Pair Corralation between Harvest Premium and Harvest Equal
Assuming the 90 days trading horizon Harvest Premium is expected to generate 2.59 times less return on investment than Harvest Equal. But when comparing it to its historical volatility, Harvest Premium Yield is 1.32 times less risky than Harvest Equal. It trades about 0.1 of its potential returns per unit of risk. Harvest Equal Weight is currently generating about 0.2 of returns per unit of risk over similar time horizon. If you would invest 989.00 in Harvest Equal Weight on December 23, 2024 and sell it today you would earn a total of 108.00 from holding Harvest Equal Weight or generate 10.92% return on investment over 90 days.

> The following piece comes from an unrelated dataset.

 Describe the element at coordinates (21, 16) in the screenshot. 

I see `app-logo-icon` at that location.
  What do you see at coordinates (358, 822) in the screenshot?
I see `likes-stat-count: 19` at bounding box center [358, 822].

Time Period | 3 Months [change] |
Direction | Moves Together |
Strength | Strong |
Accuracy | 100.0% |
Values | Daily Returns |
Harvest Premium Yield vs. Harvest Equal Weight
Performance |
Timeline |
Harvest Premium Yield |
Harvest Equal Weight |
Risk-Adjusted Performance
Good
Weak | Strong |
Harvest Premium and Harvest Equal Volatility Contrast
Predicted Return Density |
Returns |
Pair Trading with Harvest Premium and Harvest Equal
The main advantage of trading using opposite Harvest Premium and Harvest Equal positions is that it hedges away some unsystematic risk. Because of two separate transactions, even if Harvest Premium position performs unexpectedly, Harvest Equal can make up some of the losses. Pair trading also minimizes risk from directional movements in the market. For example, if an entire industry or sector drops because of unexpected headlines, the short position in Harvest Equal will offset losses from the drop in Harvest Equal's long position.Harvest Premium vs. Harvest Balanced Income | Harvest Premium vs. Harvest Coinbase Enhanced | Harvest Premium vs. Harvest MicroStrategy Enhanced | Harvest Premium vs. Harvest Meta Enhanced |
Harvest Equal vs. Harvest Premium Yield | Harvest Equal vs. Harvest Balanced Income | Harvest Equal vs. Harvest Coinbase Enhanced | Harvest Equal vs. Harvest MicroStrategy Enhanced |
Check out your portfolio center.Note that this page's information should be used as a complementary analysis to find the right mix of equity instruments to add to your existing portfolios or create a brand new portfolio. You can also try the Alpha Finder module to use alpha and beta coefficients to find investment opportunities after accounting for the risk.